*** Fragmento para leer

Mi abuelo nunca volvió a ver un partido en directo. Para él y para siempre el Santiago Bernabéu era aquello: más de cien mil gargantas, más de cien mil alientos, multitud de banderas blancas y también azules y blancas (como un derbi entre la Cultural Leonesa y la Ponferradina pero a lo bestia). Eso y un defensa central reconvertido a delantero centro goleador. No de los que lo hacen a menudo —como hoy en día se estila alguno— sino una vez en la vida; porque, aunque marcó otros dos goles a lo largo de su carrera deportiva, el de aquella noche fue el que provocó mayor júbilo; y también el mayor estruendo humano que jamás oyera mi abuelo. En la grada, Toribio sonreía al ver el mosaico de estandartes, gorras y bufandas al viento; en el campo, Goyo Benito besaba el césped con un tropel de compañeros encima. La victoria de esa eliminatoria se quedaba a este lado de la raya; ese día tenía que ser así, ya en otra ocasión tocaría la alegría al otro lado de ella, al Oporto o a quien fuera… Aquel Simca no llegó a casa hasta bien entrada la madrugada, pero los seiscientos kilómetros habían valido la pena.

******

▶ [Lista de tareas]:
(A) Resume en dos oraciones el relato sobre el abuelo en el Santiago Bernabéu.
(B) Prolonga el relato sobre el abuelo en el Santiago Bernabéu a partir de su última oración.

*** Datos proporcionados

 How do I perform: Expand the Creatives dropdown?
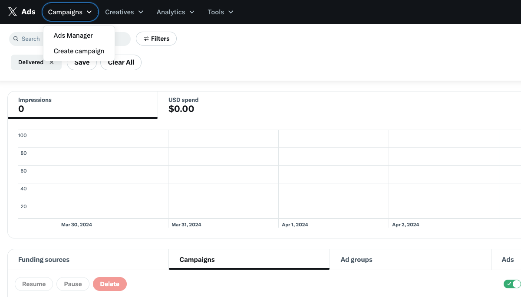[x=124, y=12]
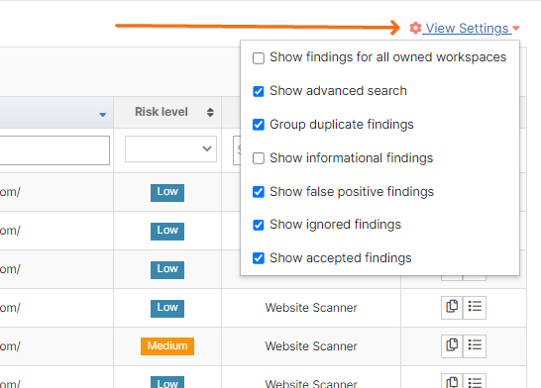
Task: Click the copy icon in the Medium-risk row
Action: [452, 346]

******

▶ [Respuestas dadas]:
(A) El abuelo nunca volvió a ver un partido en directo, y para él el Santiago Bernabéu fue siempre aquella noche de más de cien mil gargantas, banderas blancas y azules y blancas, y un defensa central reconvertido en delantero que marcó un gol. Ese gol provocó el mayor júbilo y el mayor estruendo humano que el abuelo oyó jamás, y aunque aquel Simca llegó a casa bien entrada la madrugada, los seiscientos kilómetros habían valido la pena.

(B)
La Bañeza tiene o ha tenido desde entonces —además del clásico de Tercera División y otros equipos— varias peñas futboleras aparte de la del Real Madrid: del F.C. Barcelona, del Atlético de Madrid, del Athletic de Bilbao, del Deportivo de La Coruña y hasta de la Unión Deportiva Las Palmas (curiosidad esta última donde las haya); pero en estos días de confinamiento no hay fútbol en ciudad o pueblo alguno de León, España, Portugal y más allá; no hay partidos de Champions League ni de ninguna otra liga, porque en estos días solo un partido importa. Un partido en el que todos somos del mismo equipo y todos tenemos el mismo objetivo... Mi abuelo Toribio se fue hace años (“¡Beckham, inglés, ponla como Cunninghan a Benito!”, podría haber dicho alguna vez desde “ahí arriba”); pero hay muchos a los que tenemos que seguir viendo brillar los ojos. Por lo que sea que a ellos pueda llegar a emocionarles, pero ¡que sea!... Gregorio “Goyo” Benito, como otros muchos, nos han dejado en estos últimos inentendibles días; está también ya él ahí arriba, ahí donde casi (o sin casi) llegaba con sus saltos, despejando balones o rematando saques de esquina. Muchos de los que eran padres cuando él jugaba eliminatorias de Copas de Europa son hoy abuelos. Hemos de conseguir que nuestros mayores sigan jugando la copa de la vida con nosotros. Aquel gol, este gol, estás palabras… van por todos. Por los que se han ido, a quienes nunca olvidaremos, ¡y por los que van a quedarse!